Kelly attended official events and said she left after four days because of prior obligations in her 2nd Congressional District, which stretches from urban Chicago to rural Kankakee. Kelly staffer Mary Paleologos, who handles agriculture events in the district, also was on the trip.

The full trip — with an emphasis on agribusiness and agriculture — included official events in Sao Paulo, Fortaleza and Brasilia.

Photos examined by the Sun-Times show Schock, Smith and Schock staffers Mark Roman and Shea Ledford in Canoa Quebrada, a beach resort town about 100 miles from Fortaleza. Photographer Jonathon Link, who Schock put on his House payroll in September 2014, also was at Canoa Quebrada.

Kelly said Tuesday that Schock invited her on the trip in April 2014. It’s not known how Schock got the authority to recruit Kelly for the trip, which was officially considered a “cultural exchange.”

Lawmakers are allowed to accept trips paid for by foreign governments if the sponsoring nation is part of the State Department’s Mutual Educational and Cultural Exchange Act. That act allows other nations to pay for lawmaker cultural exchanges if, according to the House Ethics Manual, they are “visits and interchanges between the United States and other countries of leaders, experts in fields of specialized knowledge or skill, and other influential or distinguished persons.”

Kelly and Schock became friends when he was a student at Bradley University in Peoria and she was on the board. They also served in the Illinois House together before both moved on to Congress.

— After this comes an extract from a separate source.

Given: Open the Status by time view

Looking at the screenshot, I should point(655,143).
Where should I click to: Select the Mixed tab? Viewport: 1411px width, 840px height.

With 1,800 farmers in her district, Kelly said Schock probably thought of asking her to Brazil because “the trip dealt with agriculture, and trade and commerce and all of that, I would be interested.”

Kelly left Brazil on May 14. She said she has not talked to Schock since he resigned.

Smith, one of Schock’s closest friends in Congress, said on his disclosure that the Brazil trip started in May 10 and ended on May 18 and that two days of that were at his own expense.

Unlike other privately paid trips for lawmakers, travel under the Mutual Educational and Cultural Exchange Act is not subject to extensive disclosure. Smith’s office has not yet responded to a request for comment on the trip.

On his disclosure, Meehan said the trip ran from May 10 through May 17. His legislative director traveled with him.

Meehan spokesman John Elizandro said on Tuesday, “Meehan was invited to travel because of his involvement with the Congressional Brazil Caucus, which he now chairs. There is strong Brazilian investment in our district, and he’s very interested in opportunities for economic growth through expanded trade and ties with Brazil. This trip was an opportunity to build relationships with a number of Brazilian government and economic development officials that he’s maintained since. In fact, just today, he kicked off a panel discussion here on the Hill on opportunities for bilateral cooperation between Brazil and the United States.”

A spokesman for the Brazil embassy did not reply to a request for comment.